= EXERCISE DESCRIPTION =
Swap "Describe the element" for "Name the element" everywhere in the data below, and return the data with nothing else changed.

-- Start of MATERIAL PROVIDED --

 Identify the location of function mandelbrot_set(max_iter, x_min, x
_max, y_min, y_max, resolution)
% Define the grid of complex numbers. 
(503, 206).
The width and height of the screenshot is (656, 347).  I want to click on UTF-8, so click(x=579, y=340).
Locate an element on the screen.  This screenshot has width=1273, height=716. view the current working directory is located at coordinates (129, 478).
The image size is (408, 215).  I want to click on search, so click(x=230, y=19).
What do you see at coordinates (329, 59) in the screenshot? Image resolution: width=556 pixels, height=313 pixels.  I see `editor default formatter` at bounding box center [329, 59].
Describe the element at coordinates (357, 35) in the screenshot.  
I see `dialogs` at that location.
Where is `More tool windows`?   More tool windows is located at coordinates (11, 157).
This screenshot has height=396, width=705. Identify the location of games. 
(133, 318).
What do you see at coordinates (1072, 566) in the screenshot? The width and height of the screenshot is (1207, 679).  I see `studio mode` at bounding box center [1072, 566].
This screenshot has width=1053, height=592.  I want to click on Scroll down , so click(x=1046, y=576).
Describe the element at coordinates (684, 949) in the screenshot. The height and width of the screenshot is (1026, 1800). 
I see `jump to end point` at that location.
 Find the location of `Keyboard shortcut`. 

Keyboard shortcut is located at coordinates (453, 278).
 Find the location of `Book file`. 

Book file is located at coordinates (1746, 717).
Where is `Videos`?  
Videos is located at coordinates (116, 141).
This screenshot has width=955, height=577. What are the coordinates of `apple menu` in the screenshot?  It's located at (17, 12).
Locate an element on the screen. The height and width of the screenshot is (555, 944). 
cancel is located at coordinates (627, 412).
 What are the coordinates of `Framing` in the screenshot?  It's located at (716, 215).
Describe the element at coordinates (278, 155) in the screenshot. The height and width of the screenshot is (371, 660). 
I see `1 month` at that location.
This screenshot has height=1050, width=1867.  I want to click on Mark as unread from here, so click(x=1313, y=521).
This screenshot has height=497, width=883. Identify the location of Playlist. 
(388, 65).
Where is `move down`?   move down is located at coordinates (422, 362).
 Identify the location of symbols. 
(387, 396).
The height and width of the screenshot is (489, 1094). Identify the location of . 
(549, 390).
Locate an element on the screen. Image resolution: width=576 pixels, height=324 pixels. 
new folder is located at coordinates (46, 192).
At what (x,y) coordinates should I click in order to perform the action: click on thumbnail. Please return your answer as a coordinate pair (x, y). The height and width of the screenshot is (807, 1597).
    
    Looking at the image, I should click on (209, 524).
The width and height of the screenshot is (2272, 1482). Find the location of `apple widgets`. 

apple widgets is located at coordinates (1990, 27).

-- End of MATERIAL PROVIDED --

= WRITTEN ANSWER =
 Identify the location of function mandelbrot_set(max_iter, x_min, x
_max, y_min, y_max, resolution)
% Define the grid of complex numbers. 
(503, 206).
The width and height of the screenshot is (656, 347).  I want to click on UTF-8, so click(x=579, y=340).
Locate an element on the screen.  This screenshot has width=1273, height=716. view the current working directory is located at coordinates (129, 478).
The image size is (408, 215).  I want to click on search, so click(x=230, y=19).
What do you see at coordinates (329, 59) in the screenshot? Image resolution: width=556 pixels, height=313 pixels.  I see `editor default formatter` at bounding box center [329, 59].
Name the element at coordinates (357, 35) in the screenshot.  
I see `dialogs` at that location.
Where is `More tool windows`?   More tool windows is located at coordinates (11, 157).
This screenshot has height=396, width=705. Identify the location of games. 
(133, 318).
What do you see at coordinates (1072, 566) in the screenshot? The width and height of the screenshot is (1207, 679).  I see `studio mode` at bounding box center [1072, 566].
This screenshot has width=1053, height=592.  I want to click on Scroll down , so click(x=1046, y=576).
Name the element at coordinates (684, 949) in the screenshot. The height and width of the screenshot is (1026, 1800). 
I see `jump to end point` at that location.
 Find the location of `Keyboard shortcut`. 

Keyboard shortcut is located at coordinates (453, 278).
 Find the location of `Book file`. 

Book file is located at coordinates (1746, 717).
Where is `Videos`?  
Videos is located at coordinates (116, 141).
This screenshot has width=955, height=577. What are the coordinates of `apple menu` in the screenshot?  It's located at (17, 12).
Locate an element on the screen. The height and width of the screenshot is (555, 944). 
cancel is located at coordinates (627, 412).
 What are the coordinates of `Framing` in the screenshot?  It's located at (716, 215).
Name the element at coordinates (278, 155) in the screenshot. The height and width of the screenshot is (371, 660). 
I see `1 month` at that location.
This screenshot has height=1050, width=1867.  I want to click on Mark as unread from here, so click(x=1313, y=521).
This screenshot has height=497, width=883. Identify the location of Playlist. 
(388, 65).
Where is `move down`?   move down is located at coordinates (422, 362).
 Identify the location of symbols. 
(387, 396).
The height and width of the screenshot is (489, 1094). Identify the location of . 
(549, 390).
Locate an element on the screen. Image resolution: width=576 pixels, height=324 pixels. 
new folder is located at coordinates (46, 192).
At what (x,y) coordinates should I click in order to perform the action: click on thumbnail. Please return your answer as a coordinate pair (x, y). The height and width of the screenshot is (807, 1597).
    
    Looking at the image, I should click on (209, 524).
The width and height of the screenshot is (2272, 1482). Find the location of `apple widgets`. 

apple widgets is located at coordinates (1990, 27).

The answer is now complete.